Automating image morphing using structural similarity on a halfway domain

Automating image morphing using structural similarity on a halfway domain
Jing Liao, Rodolfo Lima, Diego Nehab, Hugues Hoppe, Pedro Sander, Jinhui Yu.
ACM Trans. Graphics, 33(5), 2014. (Presented at SIGGRAPH 2014.)
Fast optimization to align intricate shapes using little interactive guidance.

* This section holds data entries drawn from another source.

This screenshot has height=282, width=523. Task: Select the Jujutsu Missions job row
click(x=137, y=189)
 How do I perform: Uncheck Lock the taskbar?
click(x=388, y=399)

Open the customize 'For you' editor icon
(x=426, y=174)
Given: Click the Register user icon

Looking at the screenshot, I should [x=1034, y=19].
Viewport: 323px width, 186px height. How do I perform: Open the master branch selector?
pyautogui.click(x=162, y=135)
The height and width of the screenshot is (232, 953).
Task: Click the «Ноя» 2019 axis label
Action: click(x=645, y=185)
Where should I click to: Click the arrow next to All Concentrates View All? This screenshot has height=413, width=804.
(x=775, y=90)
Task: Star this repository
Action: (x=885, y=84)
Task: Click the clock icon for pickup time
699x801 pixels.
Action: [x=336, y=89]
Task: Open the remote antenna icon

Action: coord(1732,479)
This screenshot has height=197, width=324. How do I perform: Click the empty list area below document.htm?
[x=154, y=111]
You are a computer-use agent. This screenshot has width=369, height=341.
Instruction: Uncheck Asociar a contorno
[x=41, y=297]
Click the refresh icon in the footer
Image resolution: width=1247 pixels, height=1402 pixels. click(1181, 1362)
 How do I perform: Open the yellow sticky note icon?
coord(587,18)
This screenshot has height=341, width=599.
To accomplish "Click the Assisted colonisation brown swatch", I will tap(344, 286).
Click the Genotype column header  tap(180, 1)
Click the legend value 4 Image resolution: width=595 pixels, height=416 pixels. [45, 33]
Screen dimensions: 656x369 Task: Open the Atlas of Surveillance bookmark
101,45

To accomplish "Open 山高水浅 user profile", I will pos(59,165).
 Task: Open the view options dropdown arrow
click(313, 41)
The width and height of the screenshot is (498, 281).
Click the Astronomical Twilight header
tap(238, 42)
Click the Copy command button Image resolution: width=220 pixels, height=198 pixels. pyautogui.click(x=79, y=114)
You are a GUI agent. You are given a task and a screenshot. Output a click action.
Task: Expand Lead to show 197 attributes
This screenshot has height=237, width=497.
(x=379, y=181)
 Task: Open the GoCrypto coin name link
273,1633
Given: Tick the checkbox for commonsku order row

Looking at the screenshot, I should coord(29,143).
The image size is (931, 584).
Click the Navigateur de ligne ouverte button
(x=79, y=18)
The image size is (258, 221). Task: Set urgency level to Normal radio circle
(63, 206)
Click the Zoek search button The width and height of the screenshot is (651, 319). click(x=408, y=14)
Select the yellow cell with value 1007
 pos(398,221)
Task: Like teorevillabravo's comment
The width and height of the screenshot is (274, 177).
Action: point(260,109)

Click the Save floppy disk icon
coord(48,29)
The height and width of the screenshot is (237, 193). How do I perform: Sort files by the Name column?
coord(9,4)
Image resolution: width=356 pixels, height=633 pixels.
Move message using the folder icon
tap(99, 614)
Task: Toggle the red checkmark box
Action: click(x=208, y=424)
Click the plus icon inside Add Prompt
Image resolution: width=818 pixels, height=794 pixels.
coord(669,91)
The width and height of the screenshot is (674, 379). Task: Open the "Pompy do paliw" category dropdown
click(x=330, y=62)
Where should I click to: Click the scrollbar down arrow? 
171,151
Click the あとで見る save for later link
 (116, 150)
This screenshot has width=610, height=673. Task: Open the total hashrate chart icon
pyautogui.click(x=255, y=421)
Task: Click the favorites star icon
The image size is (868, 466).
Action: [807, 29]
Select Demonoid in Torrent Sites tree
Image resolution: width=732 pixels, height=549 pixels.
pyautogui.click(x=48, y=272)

Abstract: The main challenge in achieving good image morphs is to create a map that aligns corresponding image elements. Our aim is to help automate this often tedious task. We compute the map by optimizing the compatibility of corresponding warped image neighborhoods using an adaptation of structural similarity. The optimization is regularized by a thin-plate spline, and may be guided by a few user-drawn points. We parameterize the map over a halfway domain and show that this representation offers many benefits. The map is able to treat the image pair symmetrically, model simple occlusions continuously, span partially overlapping images, and define extrapolated correspondences. Moreover, it enables direct evaluation of the morph in a pixel shader without mesh rasterization. We improve the morphs by optimizing quadratic motion paths and by seamlessly extending content beyond the image boundaries. We parallelize the algorithm on a GPU to achieve a responsive interface and demonstrate challenging morphs obtained with little effort.
Hindsights: One exciting aspect is that just as in the earlier project Image-space bidirectional scene reprojection, the iterative implicit solver is able to evaluate the morph color directly in a pixel shader, without requiring any geometric tessellation, i.e. using only “gather” operations.

Errata: Referring to Figure 16, the text in Section 9 states “Note that the top two examples require no correspondence points” --- it should be just “the top example”.